------ GEGEVENSFRAGMENTEN ------
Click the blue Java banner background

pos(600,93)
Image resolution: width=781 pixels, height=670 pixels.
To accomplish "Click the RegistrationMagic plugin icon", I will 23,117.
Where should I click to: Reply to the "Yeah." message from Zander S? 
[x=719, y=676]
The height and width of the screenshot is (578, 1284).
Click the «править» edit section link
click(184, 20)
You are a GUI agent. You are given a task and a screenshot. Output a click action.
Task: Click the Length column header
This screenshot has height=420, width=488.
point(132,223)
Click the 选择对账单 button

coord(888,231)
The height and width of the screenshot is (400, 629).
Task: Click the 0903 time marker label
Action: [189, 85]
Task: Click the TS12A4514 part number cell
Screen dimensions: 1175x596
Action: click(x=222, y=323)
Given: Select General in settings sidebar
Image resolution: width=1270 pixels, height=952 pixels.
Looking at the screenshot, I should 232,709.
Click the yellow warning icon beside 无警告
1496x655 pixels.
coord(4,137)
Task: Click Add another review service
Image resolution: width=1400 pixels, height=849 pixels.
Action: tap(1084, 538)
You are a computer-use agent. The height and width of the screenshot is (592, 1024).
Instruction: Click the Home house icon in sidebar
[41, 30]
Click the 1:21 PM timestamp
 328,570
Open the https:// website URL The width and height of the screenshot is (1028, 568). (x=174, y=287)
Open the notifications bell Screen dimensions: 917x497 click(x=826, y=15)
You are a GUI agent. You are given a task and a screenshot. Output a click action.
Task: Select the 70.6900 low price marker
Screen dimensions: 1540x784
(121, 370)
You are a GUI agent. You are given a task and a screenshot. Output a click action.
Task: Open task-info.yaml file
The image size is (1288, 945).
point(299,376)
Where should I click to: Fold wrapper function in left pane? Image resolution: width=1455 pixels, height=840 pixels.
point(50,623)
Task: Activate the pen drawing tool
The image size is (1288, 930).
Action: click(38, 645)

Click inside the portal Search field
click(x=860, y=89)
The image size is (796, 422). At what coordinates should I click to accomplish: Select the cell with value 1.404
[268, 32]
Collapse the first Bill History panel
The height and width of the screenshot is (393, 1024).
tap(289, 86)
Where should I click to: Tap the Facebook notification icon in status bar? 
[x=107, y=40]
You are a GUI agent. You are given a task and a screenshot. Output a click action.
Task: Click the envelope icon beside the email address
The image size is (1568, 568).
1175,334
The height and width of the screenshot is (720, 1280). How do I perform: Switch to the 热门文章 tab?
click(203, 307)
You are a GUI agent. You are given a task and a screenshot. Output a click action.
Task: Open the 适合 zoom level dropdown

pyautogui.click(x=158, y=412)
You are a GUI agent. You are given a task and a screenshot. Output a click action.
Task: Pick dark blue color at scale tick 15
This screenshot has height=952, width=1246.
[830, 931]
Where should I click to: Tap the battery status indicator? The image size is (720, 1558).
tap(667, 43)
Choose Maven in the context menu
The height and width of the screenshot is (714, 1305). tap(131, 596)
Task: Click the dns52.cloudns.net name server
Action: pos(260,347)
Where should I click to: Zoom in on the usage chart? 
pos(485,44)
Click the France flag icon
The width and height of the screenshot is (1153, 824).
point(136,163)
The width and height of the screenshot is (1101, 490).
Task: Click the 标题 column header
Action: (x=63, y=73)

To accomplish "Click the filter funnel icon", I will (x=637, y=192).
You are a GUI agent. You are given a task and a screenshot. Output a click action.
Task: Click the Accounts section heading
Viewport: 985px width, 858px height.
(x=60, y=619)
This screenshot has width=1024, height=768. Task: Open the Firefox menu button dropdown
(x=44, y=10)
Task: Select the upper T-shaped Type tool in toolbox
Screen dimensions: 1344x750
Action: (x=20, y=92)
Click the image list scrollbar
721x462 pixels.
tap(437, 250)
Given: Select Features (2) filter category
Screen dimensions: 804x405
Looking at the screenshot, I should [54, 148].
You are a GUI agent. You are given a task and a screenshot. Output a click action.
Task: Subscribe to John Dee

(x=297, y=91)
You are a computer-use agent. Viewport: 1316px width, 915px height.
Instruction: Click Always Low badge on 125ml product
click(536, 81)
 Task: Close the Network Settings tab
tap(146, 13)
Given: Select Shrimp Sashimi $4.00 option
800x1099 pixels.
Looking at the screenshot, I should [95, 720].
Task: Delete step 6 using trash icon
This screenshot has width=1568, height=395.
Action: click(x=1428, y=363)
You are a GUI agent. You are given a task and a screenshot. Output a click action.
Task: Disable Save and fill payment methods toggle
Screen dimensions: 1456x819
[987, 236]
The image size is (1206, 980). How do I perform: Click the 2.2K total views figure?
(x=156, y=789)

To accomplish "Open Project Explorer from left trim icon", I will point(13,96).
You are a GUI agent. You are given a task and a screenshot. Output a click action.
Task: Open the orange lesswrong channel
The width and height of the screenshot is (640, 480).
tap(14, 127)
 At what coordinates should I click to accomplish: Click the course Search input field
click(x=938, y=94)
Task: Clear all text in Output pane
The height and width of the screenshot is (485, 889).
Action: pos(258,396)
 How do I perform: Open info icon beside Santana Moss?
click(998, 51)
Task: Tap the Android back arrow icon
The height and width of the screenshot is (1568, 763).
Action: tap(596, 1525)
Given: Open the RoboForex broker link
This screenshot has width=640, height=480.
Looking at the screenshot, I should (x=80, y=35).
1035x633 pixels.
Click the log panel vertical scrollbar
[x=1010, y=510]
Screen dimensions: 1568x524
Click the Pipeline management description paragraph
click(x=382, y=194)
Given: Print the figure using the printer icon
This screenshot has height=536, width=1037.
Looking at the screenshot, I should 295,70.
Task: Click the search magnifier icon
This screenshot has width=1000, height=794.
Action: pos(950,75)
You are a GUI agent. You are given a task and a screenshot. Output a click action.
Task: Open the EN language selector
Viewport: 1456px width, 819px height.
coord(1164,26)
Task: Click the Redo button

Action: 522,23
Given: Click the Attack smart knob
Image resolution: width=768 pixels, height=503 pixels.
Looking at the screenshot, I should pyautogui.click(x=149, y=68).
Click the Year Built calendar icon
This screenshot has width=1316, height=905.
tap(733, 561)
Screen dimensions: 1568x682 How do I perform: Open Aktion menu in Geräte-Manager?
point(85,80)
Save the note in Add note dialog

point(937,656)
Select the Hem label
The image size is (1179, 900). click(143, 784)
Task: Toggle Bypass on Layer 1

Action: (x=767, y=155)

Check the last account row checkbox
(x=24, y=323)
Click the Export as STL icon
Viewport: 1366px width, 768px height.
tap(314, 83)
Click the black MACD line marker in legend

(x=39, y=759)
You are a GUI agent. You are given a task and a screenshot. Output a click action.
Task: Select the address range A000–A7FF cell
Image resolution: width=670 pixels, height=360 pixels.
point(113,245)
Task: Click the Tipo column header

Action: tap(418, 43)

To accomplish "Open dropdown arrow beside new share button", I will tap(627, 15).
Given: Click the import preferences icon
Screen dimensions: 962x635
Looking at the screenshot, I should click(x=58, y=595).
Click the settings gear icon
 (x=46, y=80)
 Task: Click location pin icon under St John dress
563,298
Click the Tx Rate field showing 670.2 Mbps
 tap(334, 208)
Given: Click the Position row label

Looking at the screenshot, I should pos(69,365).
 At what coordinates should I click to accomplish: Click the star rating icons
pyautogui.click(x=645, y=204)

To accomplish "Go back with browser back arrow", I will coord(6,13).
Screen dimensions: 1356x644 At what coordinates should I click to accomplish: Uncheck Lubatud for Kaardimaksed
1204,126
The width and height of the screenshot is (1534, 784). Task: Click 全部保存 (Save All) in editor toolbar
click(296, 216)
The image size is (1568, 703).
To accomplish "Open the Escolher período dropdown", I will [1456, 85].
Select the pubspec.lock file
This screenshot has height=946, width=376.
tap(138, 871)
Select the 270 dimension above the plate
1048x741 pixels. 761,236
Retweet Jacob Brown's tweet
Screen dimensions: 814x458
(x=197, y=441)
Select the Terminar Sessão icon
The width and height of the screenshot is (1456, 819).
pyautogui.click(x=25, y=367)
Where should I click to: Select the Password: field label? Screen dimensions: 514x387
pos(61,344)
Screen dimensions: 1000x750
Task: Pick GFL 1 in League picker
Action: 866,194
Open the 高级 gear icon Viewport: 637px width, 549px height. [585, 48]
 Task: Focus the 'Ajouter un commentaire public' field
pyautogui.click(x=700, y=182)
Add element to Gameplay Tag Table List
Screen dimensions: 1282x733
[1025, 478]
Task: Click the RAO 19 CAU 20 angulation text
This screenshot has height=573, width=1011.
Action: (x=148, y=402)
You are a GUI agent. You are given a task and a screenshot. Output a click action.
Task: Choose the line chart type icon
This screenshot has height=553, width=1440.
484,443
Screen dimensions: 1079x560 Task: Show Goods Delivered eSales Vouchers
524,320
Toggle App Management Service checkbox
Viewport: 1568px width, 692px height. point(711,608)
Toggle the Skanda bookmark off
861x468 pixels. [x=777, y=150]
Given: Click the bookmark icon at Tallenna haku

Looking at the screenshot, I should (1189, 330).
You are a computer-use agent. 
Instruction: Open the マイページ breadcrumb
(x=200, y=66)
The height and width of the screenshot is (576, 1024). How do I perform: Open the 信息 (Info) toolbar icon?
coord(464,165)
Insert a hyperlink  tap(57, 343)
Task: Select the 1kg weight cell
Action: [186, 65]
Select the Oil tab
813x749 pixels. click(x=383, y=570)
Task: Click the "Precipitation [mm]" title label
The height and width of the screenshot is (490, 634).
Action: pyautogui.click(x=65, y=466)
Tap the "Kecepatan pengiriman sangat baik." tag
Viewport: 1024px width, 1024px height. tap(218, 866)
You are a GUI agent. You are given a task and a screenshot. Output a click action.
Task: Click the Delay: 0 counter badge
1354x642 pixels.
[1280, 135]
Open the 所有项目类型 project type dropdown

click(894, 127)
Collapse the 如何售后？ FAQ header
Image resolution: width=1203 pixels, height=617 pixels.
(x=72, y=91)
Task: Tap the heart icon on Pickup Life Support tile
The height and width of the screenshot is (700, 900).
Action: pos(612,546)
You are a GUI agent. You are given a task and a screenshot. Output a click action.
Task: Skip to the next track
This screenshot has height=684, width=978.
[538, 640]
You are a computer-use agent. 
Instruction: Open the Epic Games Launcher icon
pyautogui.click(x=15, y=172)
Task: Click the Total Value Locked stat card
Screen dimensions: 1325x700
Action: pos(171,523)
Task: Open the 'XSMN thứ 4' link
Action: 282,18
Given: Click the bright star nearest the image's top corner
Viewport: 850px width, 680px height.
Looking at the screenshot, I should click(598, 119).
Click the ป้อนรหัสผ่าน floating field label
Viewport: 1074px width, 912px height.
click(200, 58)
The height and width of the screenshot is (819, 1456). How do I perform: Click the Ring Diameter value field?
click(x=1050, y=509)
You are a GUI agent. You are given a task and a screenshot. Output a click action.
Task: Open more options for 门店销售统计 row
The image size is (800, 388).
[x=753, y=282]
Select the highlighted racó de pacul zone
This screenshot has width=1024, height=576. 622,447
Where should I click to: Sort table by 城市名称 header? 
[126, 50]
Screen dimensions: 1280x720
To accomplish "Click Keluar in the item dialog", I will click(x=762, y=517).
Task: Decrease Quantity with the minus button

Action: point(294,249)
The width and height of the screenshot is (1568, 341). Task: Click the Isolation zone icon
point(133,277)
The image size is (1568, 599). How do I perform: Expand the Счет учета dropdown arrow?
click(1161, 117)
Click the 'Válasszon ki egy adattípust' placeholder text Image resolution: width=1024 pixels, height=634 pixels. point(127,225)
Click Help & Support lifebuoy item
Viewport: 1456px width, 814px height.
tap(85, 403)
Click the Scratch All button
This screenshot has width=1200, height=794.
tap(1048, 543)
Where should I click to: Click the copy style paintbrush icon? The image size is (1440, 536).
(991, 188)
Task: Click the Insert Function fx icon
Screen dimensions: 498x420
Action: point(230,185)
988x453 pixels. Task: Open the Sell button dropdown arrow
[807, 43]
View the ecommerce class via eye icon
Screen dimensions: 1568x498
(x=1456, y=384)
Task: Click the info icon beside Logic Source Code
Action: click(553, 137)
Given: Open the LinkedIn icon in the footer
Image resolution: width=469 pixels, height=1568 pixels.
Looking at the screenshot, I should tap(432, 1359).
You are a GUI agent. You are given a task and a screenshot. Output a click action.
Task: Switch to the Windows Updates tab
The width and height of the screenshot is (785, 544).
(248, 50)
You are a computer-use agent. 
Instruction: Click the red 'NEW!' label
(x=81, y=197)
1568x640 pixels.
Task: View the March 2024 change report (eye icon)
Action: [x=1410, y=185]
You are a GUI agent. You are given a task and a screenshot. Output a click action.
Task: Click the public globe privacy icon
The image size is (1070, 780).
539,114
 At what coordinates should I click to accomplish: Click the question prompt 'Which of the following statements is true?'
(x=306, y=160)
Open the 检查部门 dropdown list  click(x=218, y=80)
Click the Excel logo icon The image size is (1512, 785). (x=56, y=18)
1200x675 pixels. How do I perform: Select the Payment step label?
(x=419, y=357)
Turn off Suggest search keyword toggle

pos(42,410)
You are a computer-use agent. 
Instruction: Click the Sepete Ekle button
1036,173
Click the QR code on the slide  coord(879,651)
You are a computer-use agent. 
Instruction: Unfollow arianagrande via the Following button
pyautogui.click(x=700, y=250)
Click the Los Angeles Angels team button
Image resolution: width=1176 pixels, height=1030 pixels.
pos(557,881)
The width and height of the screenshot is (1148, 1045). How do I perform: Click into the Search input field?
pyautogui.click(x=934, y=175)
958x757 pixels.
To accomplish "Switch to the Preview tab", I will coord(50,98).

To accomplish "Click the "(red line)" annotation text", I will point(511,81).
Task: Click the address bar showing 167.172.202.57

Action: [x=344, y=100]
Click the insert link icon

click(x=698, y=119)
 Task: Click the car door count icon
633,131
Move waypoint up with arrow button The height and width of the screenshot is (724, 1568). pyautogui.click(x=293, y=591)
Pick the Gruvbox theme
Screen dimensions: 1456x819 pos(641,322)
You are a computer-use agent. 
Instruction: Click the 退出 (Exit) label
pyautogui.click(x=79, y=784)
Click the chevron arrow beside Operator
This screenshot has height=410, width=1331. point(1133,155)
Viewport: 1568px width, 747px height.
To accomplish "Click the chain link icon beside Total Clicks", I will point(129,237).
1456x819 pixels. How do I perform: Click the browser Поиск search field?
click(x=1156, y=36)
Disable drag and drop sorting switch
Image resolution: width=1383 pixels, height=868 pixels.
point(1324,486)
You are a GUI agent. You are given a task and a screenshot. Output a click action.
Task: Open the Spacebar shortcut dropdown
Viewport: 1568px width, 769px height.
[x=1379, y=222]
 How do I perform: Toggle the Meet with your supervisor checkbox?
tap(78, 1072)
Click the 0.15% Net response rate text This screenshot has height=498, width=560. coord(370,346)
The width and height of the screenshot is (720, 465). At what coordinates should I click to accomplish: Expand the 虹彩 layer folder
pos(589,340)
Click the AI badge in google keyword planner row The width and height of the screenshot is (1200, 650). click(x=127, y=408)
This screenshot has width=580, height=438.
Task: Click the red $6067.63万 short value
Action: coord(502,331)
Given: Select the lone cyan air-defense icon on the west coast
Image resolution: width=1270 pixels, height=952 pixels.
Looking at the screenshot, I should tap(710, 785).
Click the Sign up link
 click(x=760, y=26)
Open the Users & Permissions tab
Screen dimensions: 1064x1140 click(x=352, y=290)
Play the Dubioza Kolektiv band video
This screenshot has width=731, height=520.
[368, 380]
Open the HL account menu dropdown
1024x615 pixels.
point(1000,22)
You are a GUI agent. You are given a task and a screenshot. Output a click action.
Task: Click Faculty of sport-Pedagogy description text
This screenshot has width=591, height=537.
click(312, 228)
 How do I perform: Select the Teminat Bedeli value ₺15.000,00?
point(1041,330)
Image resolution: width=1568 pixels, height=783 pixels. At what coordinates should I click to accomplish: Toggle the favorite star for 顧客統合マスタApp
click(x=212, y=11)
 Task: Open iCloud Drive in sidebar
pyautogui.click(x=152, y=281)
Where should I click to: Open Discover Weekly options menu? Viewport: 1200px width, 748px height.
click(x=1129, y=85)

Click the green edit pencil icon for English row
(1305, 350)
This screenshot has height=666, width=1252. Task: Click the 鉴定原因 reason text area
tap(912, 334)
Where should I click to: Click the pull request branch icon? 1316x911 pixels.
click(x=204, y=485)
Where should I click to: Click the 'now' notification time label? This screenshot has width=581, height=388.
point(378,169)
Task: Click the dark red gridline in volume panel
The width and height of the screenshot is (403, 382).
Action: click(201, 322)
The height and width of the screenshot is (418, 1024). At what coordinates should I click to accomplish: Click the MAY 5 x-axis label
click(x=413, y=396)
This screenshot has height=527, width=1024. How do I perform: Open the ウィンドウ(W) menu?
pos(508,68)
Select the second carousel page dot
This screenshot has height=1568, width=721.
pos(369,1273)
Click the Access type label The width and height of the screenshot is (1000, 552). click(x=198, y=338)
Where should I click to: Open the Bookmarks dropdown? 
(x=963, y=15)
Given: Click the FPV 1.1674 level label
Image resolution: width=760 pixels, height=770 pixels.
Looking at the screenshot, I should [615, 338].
------
● **OPDRACHT**:
Citeer letterlijk de regels uit de records vanaf de regel met "Given: Click the bookmark" tot en met de regel met "813x749 pixels. click(x=383, y=570)".

● **UITGEWERKTE OPDRACHT**:
Given: Click the bookmark icon at Tallenna haku

Looking at the screenshot, I should (1189, 330).
You are a computer-use agent. 
Instruction: Open the マイページ breadcrumb
(x=200, y=66)
The height and width of the screenshot is (576, 1024). How do I perform: Open the 信息 (Info) toolbar icon?
coord(464,165)
Insert a hyperlink  tap(57, 343)
Task: Select the 1kg weight cell
Action: [186, 65]
Select the Oil tab
813x749 pixels. click(x=383, y=570)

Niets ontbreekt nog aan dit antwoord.